__Required work__: From the listing below, copy only the lines running from the line that contains "1024x588 pixels." to the line that contains "The image size is (1200, 579).", both included.

__Given information__:
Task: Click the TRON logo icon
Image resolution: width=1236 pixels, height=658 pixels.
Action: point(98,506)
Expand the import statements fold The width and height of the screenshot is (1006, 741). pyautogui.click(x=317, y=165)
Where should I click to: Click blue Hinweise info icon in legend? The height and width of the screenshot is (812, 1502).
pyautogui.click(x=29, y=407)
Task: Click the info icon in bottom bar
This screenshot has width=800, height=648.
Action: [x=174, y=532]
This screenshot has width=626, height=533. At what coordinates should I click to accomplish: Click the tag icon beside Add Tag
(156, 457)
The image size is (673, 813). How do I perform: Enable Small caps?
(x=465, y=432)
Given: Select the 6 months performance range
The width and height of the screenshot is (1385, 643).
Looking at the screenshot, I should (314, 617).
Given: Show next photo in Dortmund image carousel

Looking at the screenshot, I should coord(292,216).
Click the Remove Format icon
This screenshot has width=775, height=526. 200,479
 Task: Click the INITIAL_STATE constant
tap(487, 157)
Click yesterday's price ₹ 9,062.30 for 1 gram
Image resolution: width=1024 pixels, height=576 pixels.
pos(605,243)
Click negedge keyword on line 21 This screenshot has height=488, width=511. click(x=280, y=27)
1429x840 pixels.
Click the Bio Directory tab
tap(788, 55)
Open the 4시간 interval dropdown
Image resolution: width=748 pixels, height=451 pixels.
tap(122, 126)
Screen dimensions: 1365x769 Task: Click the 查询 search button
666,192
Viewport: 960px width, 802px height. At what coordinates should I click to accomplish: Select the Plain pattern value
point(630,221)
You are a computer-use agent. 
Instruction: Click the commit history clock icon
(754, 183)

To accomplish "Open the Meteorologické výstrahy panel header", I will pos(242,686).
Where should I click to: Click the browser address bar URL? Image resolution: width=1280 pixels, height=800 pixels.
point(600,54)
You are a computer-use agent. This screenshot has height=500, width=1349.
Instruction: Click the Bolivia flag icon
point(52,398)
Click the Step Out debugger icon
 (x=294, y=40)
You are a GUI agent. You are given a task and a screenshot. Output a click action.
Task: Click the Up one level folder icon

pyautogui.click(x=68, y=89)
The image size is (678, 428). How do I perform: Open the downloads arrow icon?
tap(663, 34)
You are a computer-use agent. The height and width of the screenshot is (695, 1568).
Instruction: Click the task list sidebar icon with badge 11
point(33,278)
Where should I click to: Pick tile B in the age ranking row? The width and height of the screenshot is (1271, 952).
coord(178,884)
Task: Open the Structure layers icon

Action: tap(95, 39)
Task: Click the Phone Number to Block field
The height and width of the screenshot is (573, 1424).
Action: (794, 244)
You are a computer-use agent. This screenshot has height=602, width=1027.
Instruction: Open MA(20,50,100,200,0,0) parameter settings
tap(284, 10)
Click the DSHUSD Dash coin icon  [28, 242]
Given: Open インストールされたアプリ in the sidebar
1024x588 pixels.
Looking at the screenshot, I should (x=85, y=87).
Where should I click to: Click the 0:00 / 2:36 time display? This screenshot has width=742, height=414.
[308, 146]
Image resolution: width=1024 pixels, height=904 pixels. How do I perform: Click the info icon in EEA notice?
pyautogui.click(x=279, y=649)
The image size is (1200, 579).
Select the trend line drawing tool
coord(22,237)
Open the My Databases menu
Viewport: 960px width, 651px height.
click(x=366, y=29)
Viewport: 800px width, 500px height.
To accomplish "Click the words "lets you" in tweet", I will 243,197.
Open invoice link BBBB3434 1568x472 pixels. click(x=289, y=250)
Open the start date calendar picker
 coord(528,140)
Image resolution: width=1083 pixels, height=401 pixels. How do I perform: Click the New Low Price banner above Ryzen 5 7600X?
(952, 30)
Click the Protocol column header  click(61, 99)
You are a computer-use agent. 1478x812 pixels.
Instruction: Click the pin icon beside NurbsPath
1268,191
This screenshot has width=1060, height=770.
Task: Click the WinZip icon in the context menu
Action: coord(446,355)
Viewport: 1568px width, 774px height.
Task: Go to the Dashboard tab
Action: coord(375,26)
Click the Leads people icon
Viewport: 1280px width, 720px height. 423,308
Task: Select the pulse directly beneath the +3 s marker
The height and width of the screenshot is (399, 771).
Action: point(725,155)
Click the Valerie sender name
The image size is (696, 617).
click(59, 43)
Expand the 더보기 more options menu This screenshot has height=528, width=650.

__Answer to this exercise__:
1024x588 pixels.
Looking at the screenshot, I should (x=85, y=87).
Where should I click to: Click the 0:00 / 2:36 time display? This screenshot has width=742, height=414.
[308, 146]
Image resolution: width=1024 pixels, height=904 pixels. How do I perform: Click the info icon in EEA notice?
pyautogui.click(x=279, y=649)
The image size is (1200, 579).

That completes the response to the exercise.